— What to do —
From the line containing "Image resolution: width=359" to the end of the records below, both included, every line should be repeated exactly; pictures should be dropped.

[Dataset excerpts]

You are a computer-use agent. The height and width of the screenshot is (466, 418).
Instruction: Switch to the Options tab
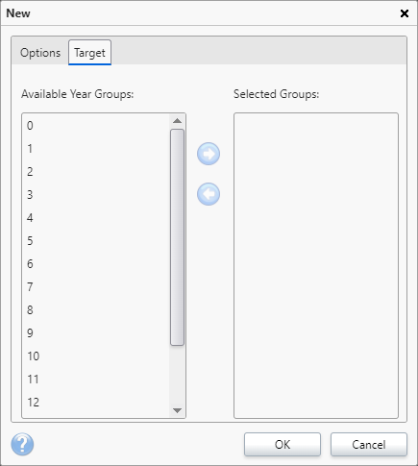click(40, 53)
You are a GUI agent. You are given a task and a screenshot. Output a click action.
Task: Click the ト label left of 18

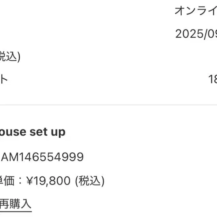(3, 80)
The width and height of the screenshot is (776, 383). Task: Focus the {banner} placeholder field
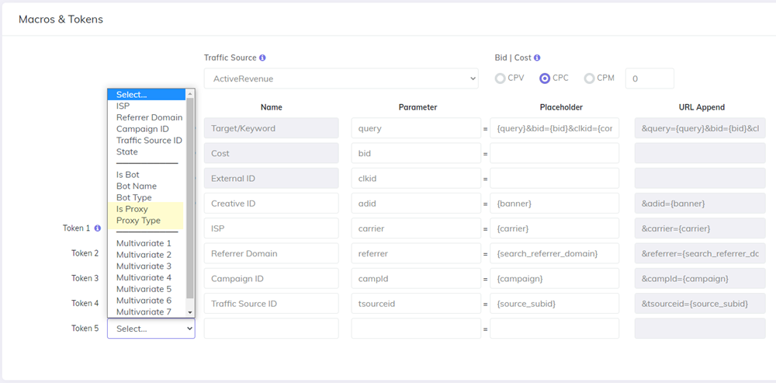[x=554, y=204]
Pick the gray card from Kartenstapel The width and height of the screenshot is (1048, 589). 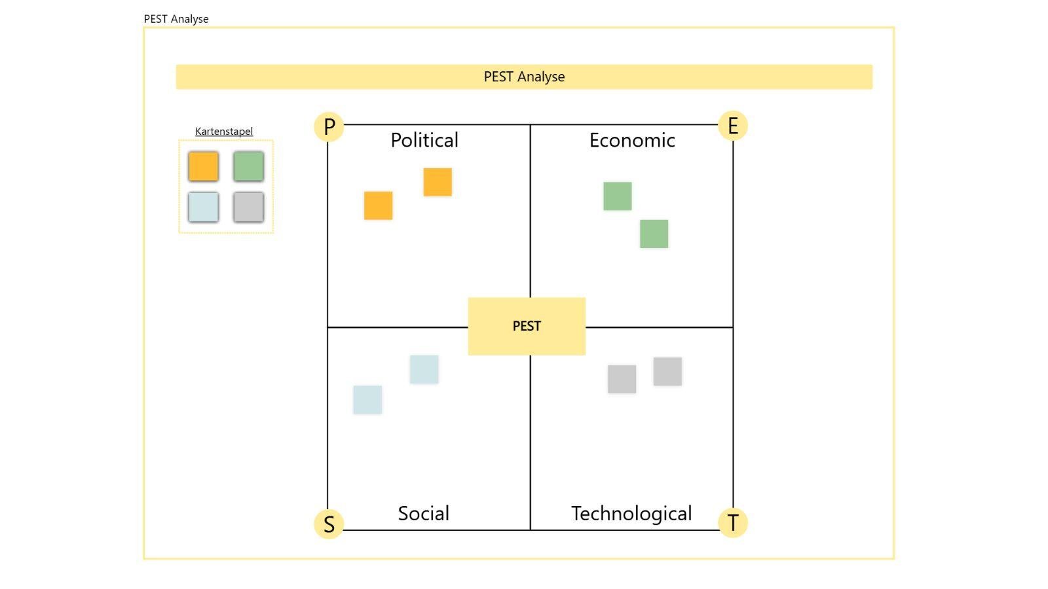click(248, 207)
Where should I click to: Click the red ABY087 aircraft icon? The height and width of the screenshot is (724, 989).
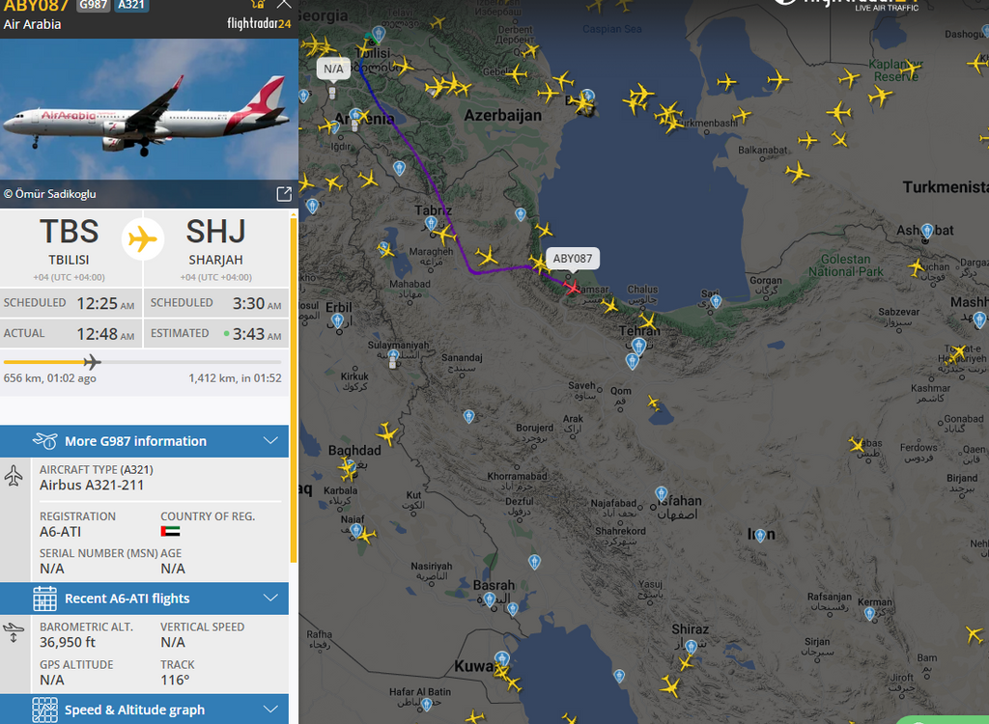click(x=572, y=288)
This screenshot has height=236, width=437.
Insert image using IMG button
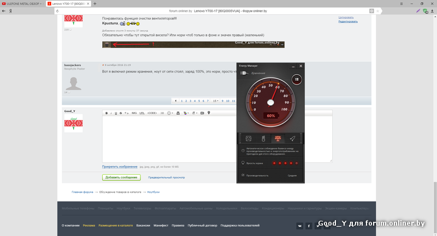click(x=134, y=113)
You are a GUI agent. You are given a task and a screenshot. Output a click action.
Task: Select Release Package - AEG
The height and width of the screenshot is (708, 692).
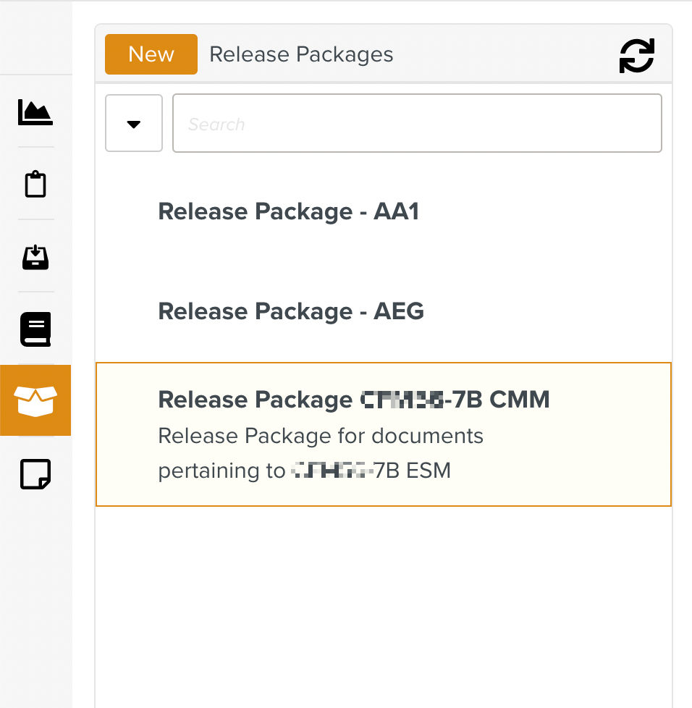pyautogui.click(x=291, y=311)
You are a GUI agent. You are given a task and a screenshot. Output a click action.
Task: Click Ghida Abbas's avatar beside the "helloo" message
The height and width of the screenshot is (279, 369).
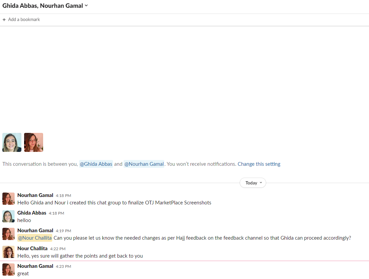coord(8,216)
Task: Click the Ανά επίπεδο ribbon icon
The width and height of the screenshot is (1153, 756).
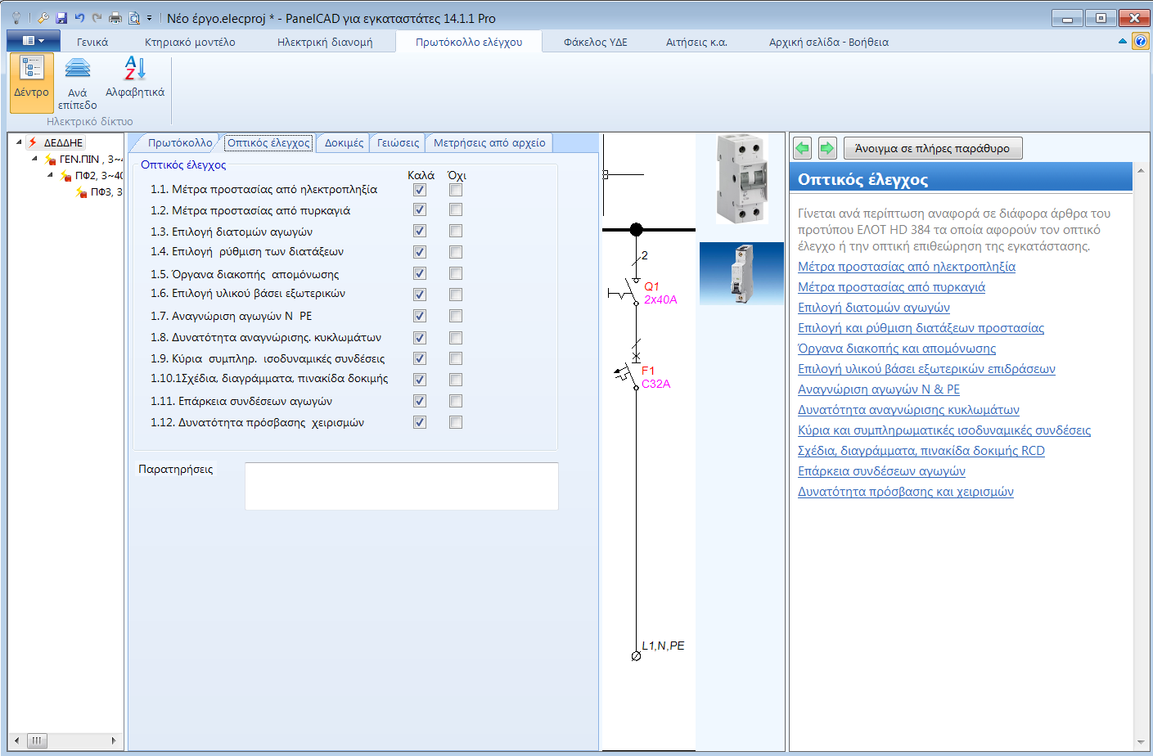Action: coord(77,79)
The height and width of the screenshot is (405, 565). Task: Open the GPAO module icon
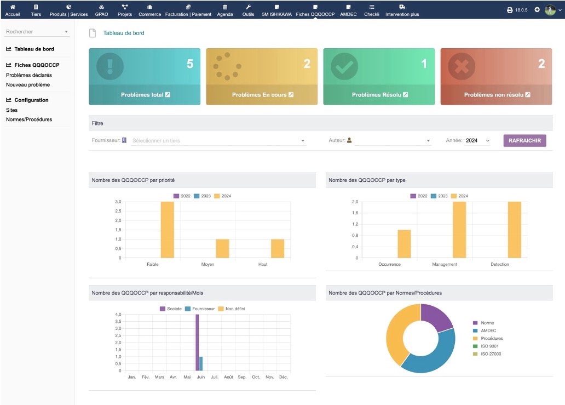click(x=101, y=10)
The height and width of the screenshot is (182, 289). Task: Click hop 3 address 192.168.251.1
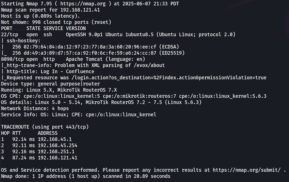[x=56, y=151]
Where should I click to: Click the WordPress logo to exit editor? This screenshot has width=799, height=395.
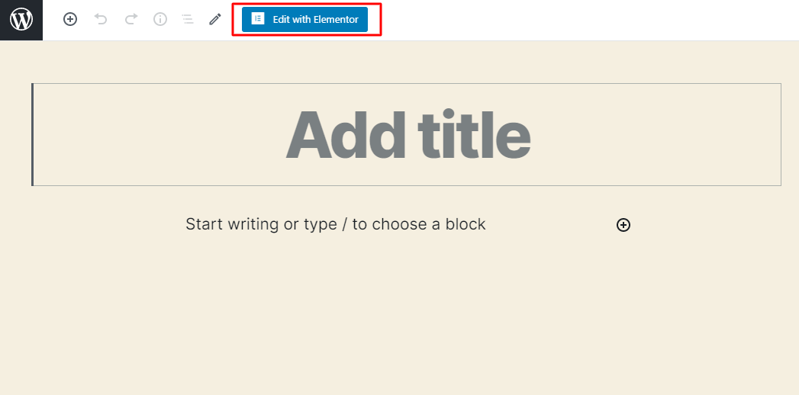click(x=21, y=20)
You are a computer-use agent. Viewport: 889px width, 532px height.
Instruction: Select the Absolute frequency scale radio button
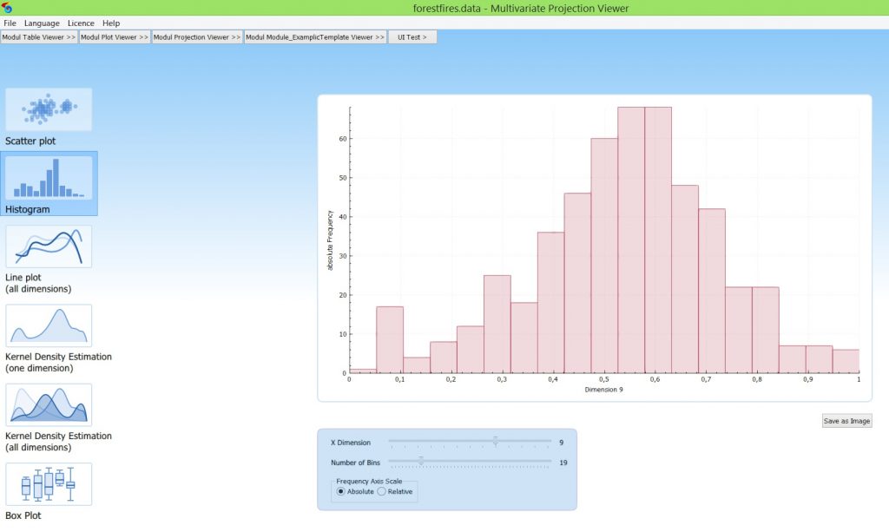click(x=341, y=491)
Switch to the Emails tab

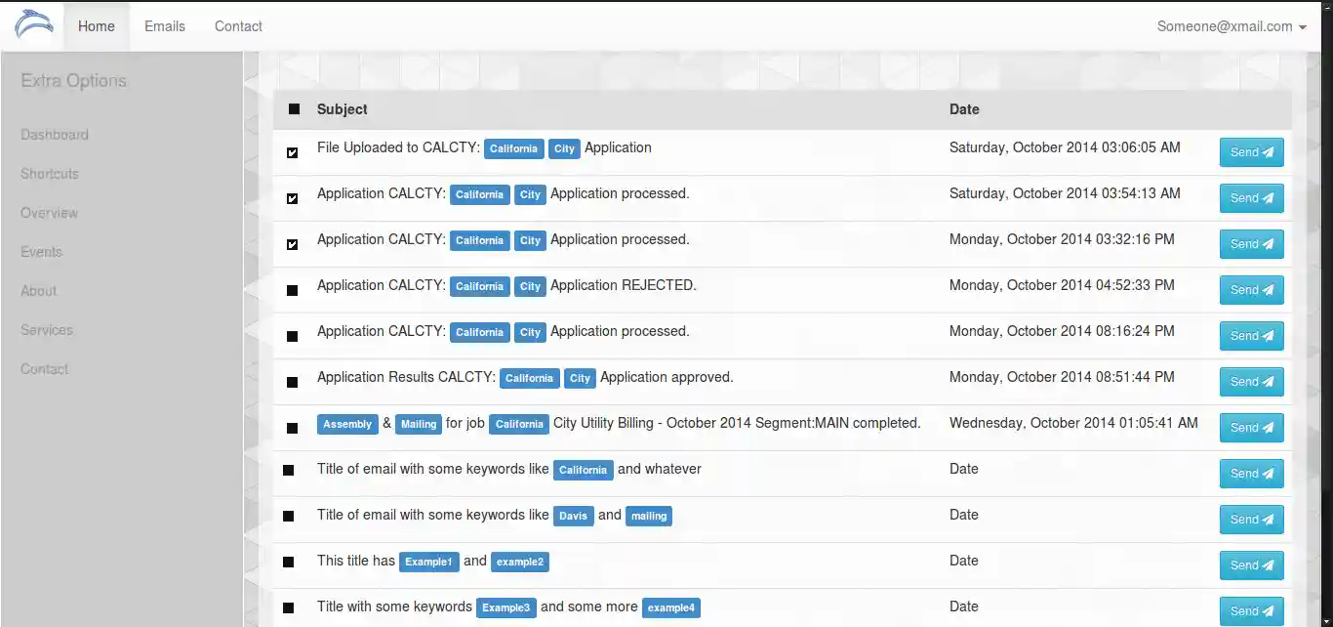[164, 26]
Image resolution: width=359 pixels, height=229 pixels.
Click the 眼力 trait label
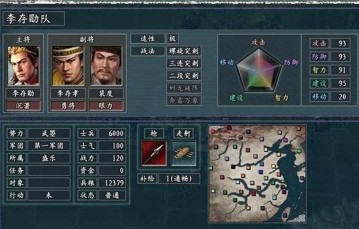[x=106, y=106]
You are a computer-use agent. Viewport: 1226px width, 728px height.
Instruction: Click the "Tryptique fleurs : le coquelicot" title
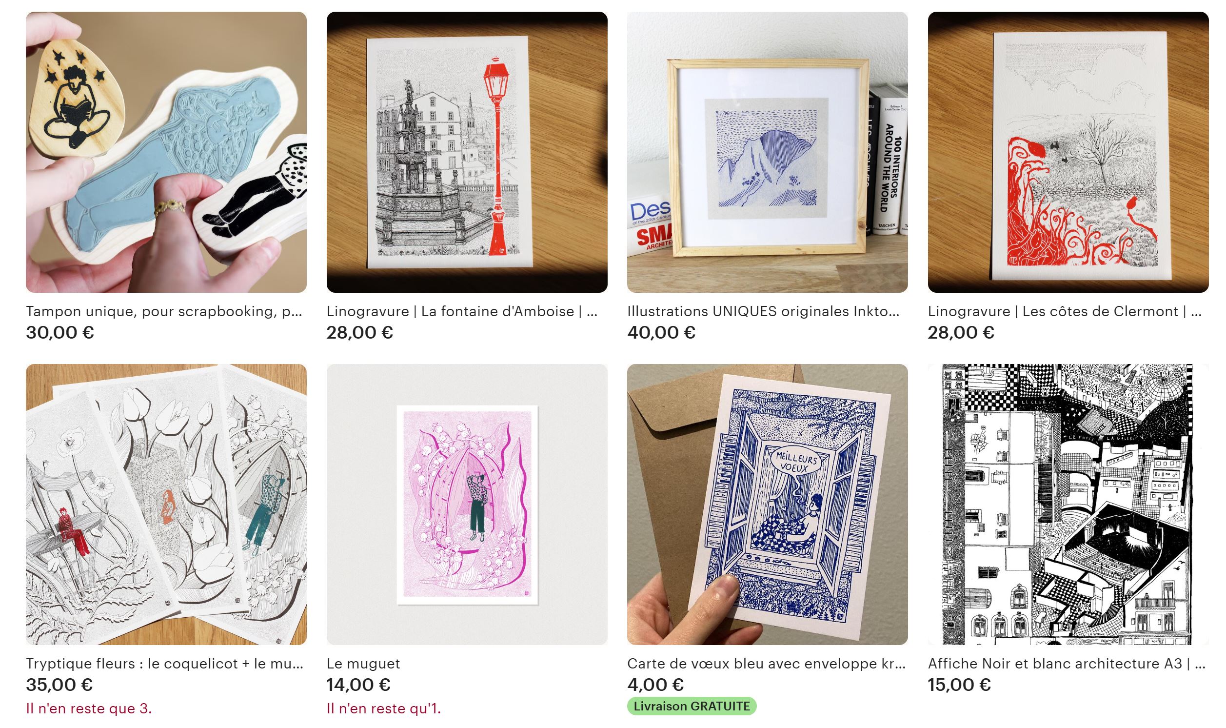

— Answer —
Image resolution: width=359 pixels, height=229 pixels.
Click the 眼力 trait label
[x=106, y=106]
You are a computer-use agent. Viewport: 1226px width, 728px height.
Instruction: Click the "Tryptique fleurs : le coquelicot" title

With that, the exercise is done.